Aber wir hatten ja noch den Transfer zum Flughafen vor uns. Und das war ein echter Höllentrip.
Leider waren die Tickets nicht für die erste Bustour gebucht. So befürchteten wir schon das Schlimmste. Die Fahrt begann sehr schleppend, hier noch was registrieren, dort etwas kopieren, vielleicht noch einkaufen etc.
Schon nach kurzer Fahrtzeit kam die erste Kontrolle. Und nur die Weißen wurden kontrolliert. Wir reichten die Kopien von Pässen und Visa dem Kontrolleur, der mitnichten immer autorisiert schien.
Letztendlich ging es wohl nur um Geld. Man kann es ja mal versuchen… jeder bedient sich so gut er kann. Es gab hitzige Debatten nach der sechsten Kontrolle. Wir sollten aussteigen, im Kongo bleiben und nicht weiterfahren. Schon nach ca. 100 Metern erwischte uns die nächste Kontrolle. Jede Provinz kontrolliert bei Ein- und Ausreise. Da kommt auf der Strecke so einiges zusammen und die Zeit lief. Inzwischen kamen wir durch ein Dorf, indem offensichtlich ein Schüler gestorben war. Martialisch aussehende junge Männer kamen mit Schlagstöcken auf den Bus zugerannt; die Fenster wurden von uns schnell geschlossen. Wir hörten die heftigen Schläge, die den Bus trafen. Das machte schon Angst. Niemand von uns hatte so etwas je erlebt.
Das nächste Hindernis war eine Überschwemmung der Straße. Man hatte das Gefühl durch ein Bassin zu fahren. Und die Zeit lief.

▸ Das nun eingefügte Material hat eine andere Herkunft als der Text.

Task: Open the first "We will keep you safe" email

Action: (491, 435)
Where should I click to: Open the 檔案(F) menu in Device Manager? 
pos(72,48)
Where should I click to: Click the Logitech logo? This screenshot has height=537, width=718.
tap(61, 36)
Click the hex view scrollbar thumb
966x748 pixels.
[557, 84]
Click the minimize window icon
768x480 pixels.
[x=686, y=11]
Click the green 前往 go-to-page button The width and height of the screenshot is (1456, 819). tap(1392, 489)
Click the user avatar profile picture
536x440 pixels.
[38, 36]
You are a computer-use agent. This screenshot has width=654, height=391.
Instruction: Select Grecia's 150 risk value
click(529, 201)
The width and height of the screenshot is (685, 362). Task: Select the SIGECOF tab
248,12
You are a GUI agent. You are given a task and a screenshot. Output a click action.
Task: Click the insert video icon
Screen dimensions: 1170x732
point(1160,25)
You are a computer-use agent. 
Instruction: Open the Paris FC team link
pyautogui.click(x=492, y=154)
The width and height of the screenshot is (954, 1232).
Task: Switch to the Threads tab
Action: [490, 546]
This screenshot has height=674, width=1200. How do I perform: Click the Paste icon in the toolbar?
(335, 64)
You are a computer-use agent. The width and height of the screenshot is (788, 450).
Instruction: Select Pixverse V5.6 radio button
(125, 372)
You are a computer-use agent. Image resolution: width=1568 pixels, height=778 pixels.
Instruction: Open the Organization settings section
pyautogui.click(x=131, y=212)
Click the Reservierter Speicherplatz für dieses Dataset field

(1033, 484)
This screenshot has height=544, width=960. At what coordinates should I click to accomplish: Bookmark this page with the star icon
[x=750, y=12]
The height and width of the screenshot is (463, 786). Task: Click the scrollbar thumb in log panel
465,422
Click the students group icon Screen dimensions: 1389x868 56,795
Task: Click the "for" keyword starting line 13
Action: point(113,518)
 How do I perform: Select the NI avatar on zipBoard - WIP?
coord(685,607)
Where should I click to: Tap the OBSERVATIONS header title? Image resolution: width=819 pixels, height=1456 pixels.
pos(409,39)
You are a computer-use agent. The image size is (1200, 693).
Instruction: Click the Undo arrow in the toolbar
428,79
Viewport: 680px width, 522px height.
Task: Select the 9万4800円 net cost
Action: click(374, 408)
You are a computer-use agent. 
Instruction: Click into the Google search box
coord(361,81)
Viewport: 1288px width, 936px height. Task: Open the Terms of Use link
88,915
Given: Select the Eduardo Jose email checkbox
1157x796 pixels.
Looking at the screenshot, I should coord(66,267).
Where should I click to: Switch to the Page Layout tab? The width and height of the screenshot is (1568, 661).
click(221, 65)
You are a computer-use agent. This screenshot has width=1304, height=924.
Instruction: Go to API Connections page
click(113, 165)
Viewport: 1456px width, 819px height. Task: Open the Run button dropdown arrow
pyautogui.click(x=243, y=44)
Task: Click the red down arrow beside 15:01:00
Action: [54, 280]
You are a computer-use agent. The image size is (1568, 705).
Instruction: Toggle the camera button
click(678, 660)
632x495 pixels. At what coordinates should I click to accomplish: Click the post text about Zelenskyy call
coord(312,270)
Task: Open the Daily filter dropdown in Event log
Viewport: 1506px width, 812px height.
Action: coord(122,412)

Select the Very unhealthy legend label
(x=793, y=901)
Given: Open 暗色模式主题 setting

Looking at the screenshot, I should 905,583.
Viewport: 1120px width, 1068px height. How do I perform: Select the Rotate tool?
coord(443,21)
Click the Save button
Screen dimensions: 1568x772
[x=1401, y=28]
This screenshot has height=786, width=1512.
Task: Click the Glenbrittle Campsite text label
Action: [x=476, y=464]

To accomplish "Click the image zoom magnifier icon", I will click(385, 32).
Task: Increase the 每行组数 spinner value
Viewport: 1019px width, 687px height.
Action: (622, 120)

Immer wieder schaute Dr. Emmanouilidis zur Uhr. Nur noch zwei Stunden! Wie sollten wir unser Flugzeug noch erreichen? Er rief Dr.Tollo an. Der sollte bei der Fluggesellschaft nachfragen, ob wir noch die Chance hätten mitgenommen zu werden.
Endlich in Kinshasa angekommen, erwischte uns die Rush-hour. Kaum durchzukommen. Wir feuerten den Busfahrer schon an. Die Unterstützung der Einheimischen war uns sicher. In letzter Minute hielten wir am Flughafen. Dr. Emmanouilidis stürzte zum Schalter, Anne und Ali holten Gepäckwagen, Carolin bewachte die Koffer und Sarah, Homam und ich versuchten das Gepäck zügig aus dem Bus zu bekommen. Nicht ganz so einfach, da ein unsinnigerweise angebrachtes Drehkreuz den Vorgang erschwerte. Aber die einheimischen Passagiere halfen uns. Mit vielen guten Wünschen für den Flug wurden wir verabschiedet.
Wir hatten Glück! Der Schalter war noch für uns offen. Ein schwerer Stein fiel allen vom Herzen. So schafften wir alle Formalitäten noch recht schnell und kamen erleichtert am Gate zum Boarding an.
Der Rückflug war dann ziemlich angenehm. Es gab sogar zum Schlafen genug freie Sitze.
Ein erfolgreicher, abenteuerlicher Einsatz war zu Ende. Jeder freute sich auf sein Zuhause.
In dieser netten Teamkonstellation könnte man das Abenteuer DR Kongo wiederholen.